Feel free to fork, clone, share and distribute. If you find any bugs or issues please log them in the issue tracker.
Before you submit your Pull-requests read the Contributing Guide below.
Contributions are welcome, and they are greatly appreciated! Every little bit helps, and credit will always be given. You can contribute in many ways.
Please check GitHub issue tracker for:
- bugs
- features
- enhancements
Wrap line over 99 (79 if possible). Lines with more than 79 characters are harder to read in the command line. Else, we try to keep the pep8 standards. Private functions start with an underline.

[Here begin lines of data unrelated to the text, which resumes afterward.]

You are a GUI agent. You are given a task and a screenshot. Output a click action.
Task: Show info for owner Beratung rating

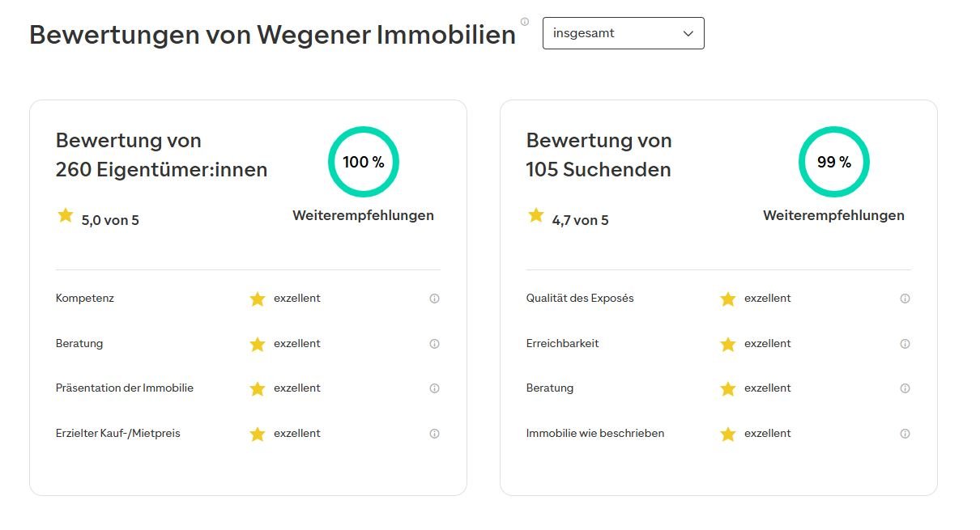click(x=434, y=344)
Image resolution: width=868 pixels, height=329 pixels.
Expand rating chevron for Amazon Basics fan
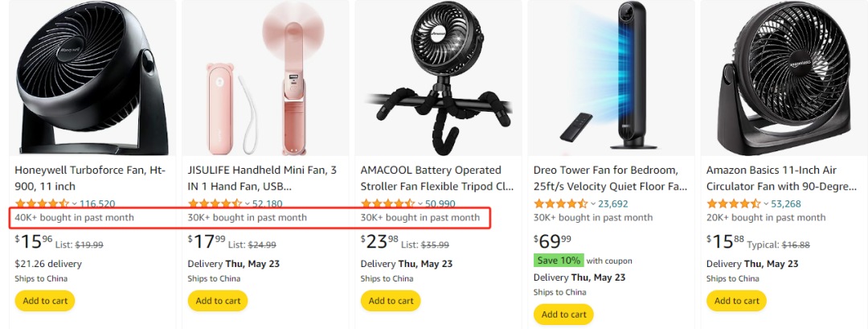click(x=765, y=204)
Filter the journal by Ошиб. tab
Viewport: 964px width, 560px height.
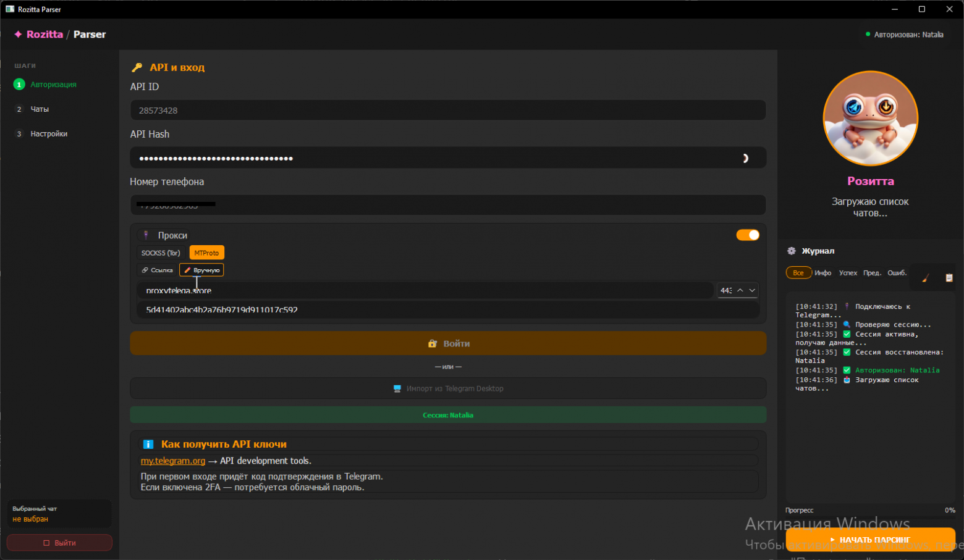[x=897, y=273]
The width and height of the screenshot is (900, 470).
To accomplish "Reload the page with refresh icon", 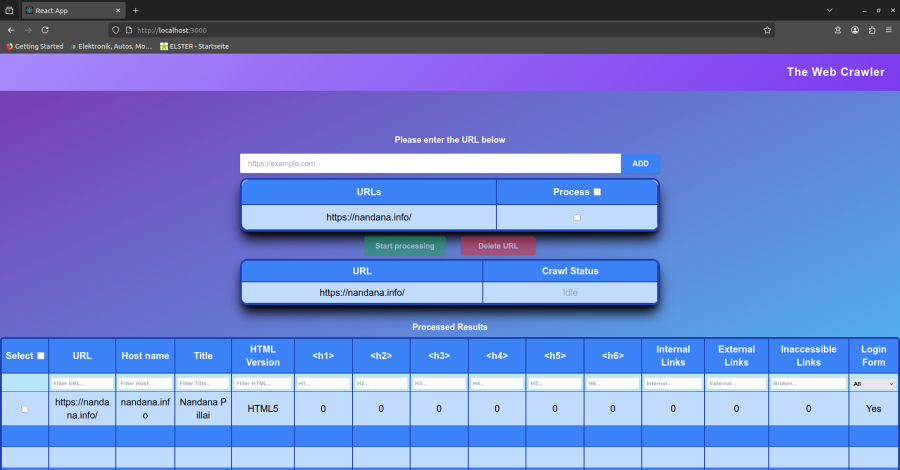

Functions that: get data from a resources should start with fetch/_fetch. To load and process python objects select/_select.
Python code is also documentation, hence explicit variable names are recommended: ensembl_ptn_id instead identifier. Generally, for a function input parameter identifier can be used if the docstring clearly defines which type of Accession Identifier should be used.

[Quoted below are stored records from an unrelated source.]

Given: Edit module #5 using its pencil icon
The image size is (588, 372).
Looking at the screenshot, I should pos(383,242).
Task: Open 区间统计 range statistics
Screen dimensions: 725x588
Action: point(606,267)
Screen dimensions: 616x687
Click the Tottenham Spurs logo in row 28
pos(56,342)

If the resource has its own name for a field or value, try to keep, for consistency.
Use the following template:
def df_encoder(data, descriptor=None, col_names=None):
"""Encode a pandas DataFrame with a descriptor. Similar to one hot
encoding, however it preserves encoding between columns.

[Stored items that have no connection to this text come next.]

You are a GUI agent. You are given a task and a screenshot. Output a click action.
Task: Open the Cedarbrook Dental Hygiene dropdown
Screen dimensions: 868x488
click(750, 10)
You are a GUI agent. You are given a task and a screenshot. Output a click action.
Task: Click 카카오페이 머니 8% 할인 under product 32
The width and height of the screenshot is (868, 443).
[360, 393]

:param descriptor: dict like descriptor to be applied to the columns
:type descriptor:
:param data: pandas DataFrame with categorical data
:type data: pandas.DataFrame
:param col_names: names for the new columns
:type col_names: list of [str,]
:return: table with encoded data
:rtype : pd.DataFrame
:Example:
>>> import pandas as pd
>>> df = pd.DataFrame(map(list, ['ABC', 'AAA', 'ACD']))
>>> print(df_encoder(df))
0_A 1_A 2_A 0_B 1_B 2_B 0_C 1_C 2_C 0_D 1_D 2_D
0 1 0 0 0 0 1 0 0 0 0 1 0
1 1 0 0 0 1 0 0 0 1 0 0 0
2 1 0 0 0 0 0 1 0 0 0 0 1
.. note:: Use an external descriptor to make sure you descriptor is
replicated
"""
- If the function returns a pandas.DataFrame, is good practice to add
- which columns: dtype you expect, so we can keep track of it. Since there is no common standard for Pandas column annotation, we are still deciding the best approach:
def fetch_ensembl_variants(ensembl_ptn_id, feature=None):
"""Queries the Ensembl API for germline variants (mostly dbSNP) and somatic
(mostly COSMIC) based on Ensembl Protein identifiers (e.g. ENSP00000326864).
:param ensembl_ptn_id: Ensembl acession to a protein: ENSP00000XXXXXX
:return: table[Parent: str,
allele: str,
clinical_significance: list,
codons: str,
end: int,
feature_type: str,
id: str,
minor_allele_frequency: float ,
polyphen: float,
residues: str,
seq_region_name: str,
sift: float,
start: int,
translation: str,
type: str ]
:rtype: pandas.DataFrame
"""
Culumn type normalisation is a central issue in ProteoFAV. There is no simple way to make column type consintent across all data files. Some pragmatic rules to deal with NANs (Not an number) in non float columns are defined here, but open to change. NAN in Python are always floats. If one has to operate with integers or string, it must eliminate the NAN’s, and in ProteoFAV we use the following rules:
- If is a sequence index: -9999
- If is a sequence column NAN’s: ‘X’
- If is another string column: '' (empty string)
Doctests are not mandatory, but tests are. Tests are located in /tests and we use standard Unittest setup.